My name is Carrigan Whitlock, and I spent nineteen years working as a staff reporter at the Hattiesburg American.

I have interviewed people who wanted a headline for far less than what Briar Coleridge did on October 14, 2017.

Briar did not want a headline.

He did not want a framed article.

He did not want a town breakfast, a handshake from a county official, or one of those social media posts that turns a private act into public property.

He wanted one thing.

He wanted to know whether the little girl remembered him.

When I first met him, he was sitting at the workbench inside his small engine repair shop on Old Highway 11 outside Hattiesburg.
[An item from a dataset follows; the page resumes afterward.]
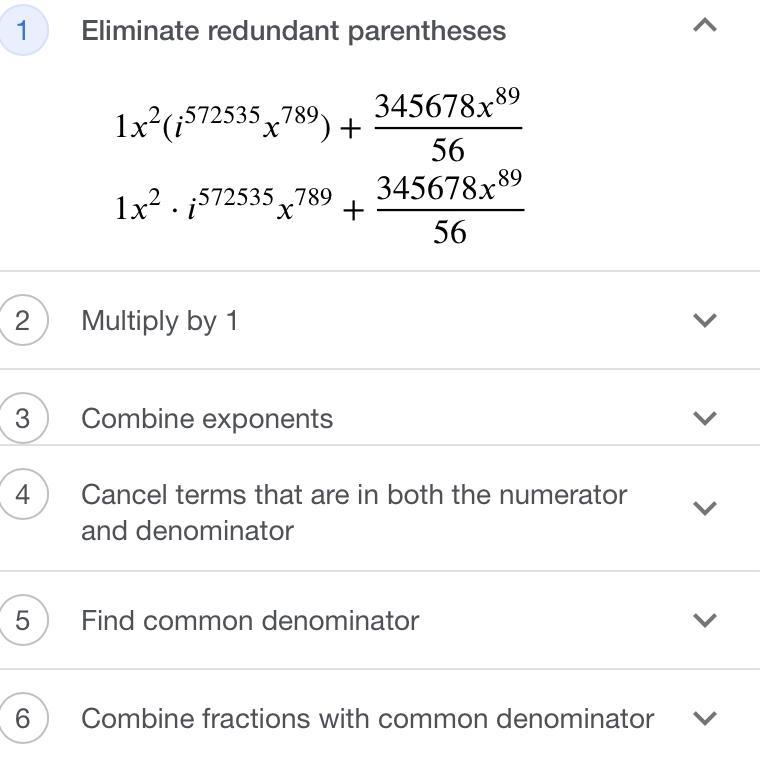Click the step 3 number circle
This screenshot has height=761, width=760.
22,418
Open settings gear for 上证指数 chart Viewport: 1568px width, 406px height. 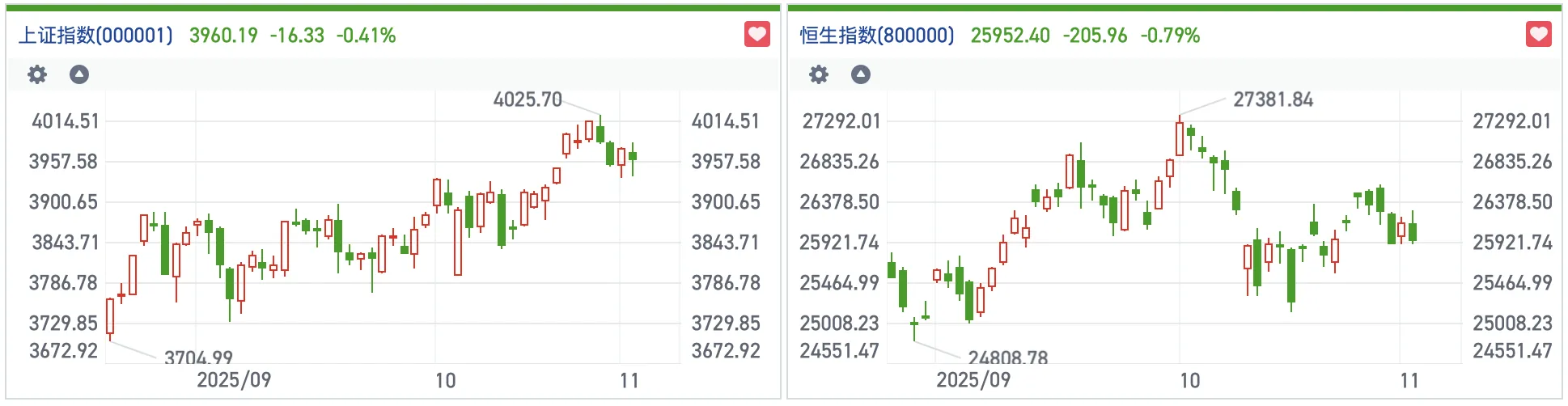[x=37, y=74]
The shop smelled like gasoline, metal filings, black coffee, and cut grass trapped in mower blades.

A fan pushed hot air from one side of the room to the other without doing much to cool it.

Briar sat with both elbows on the workbench, turning a paper coffee cup in his hands as if it had an answer printed on the bottom.

He was fifty-one, six feet tall, about two-hundred-and-forty pounds, with a shaved head and a salt-and-pepper beard that reached the middle of his chest.

His arms were covered in tattoos, mostly memorial-style pieces and Vietnam War-era artwork, although he had never served in Vietnam himself.

When I asked him why that art mattered, he shrugged.

“Some people remember with flowers,” he said. “Some of us remember with ink.”

He had lived in Forrest County, Mississippi his whole life.

He had never been married.

He had no children of his own.

He had been riding a Harley-Davidson Street Glide for twenty-two years.

That night, he was riding home from a poker game at a friend’s house in Purvis.

It was Saturday night turning into Sunday morning.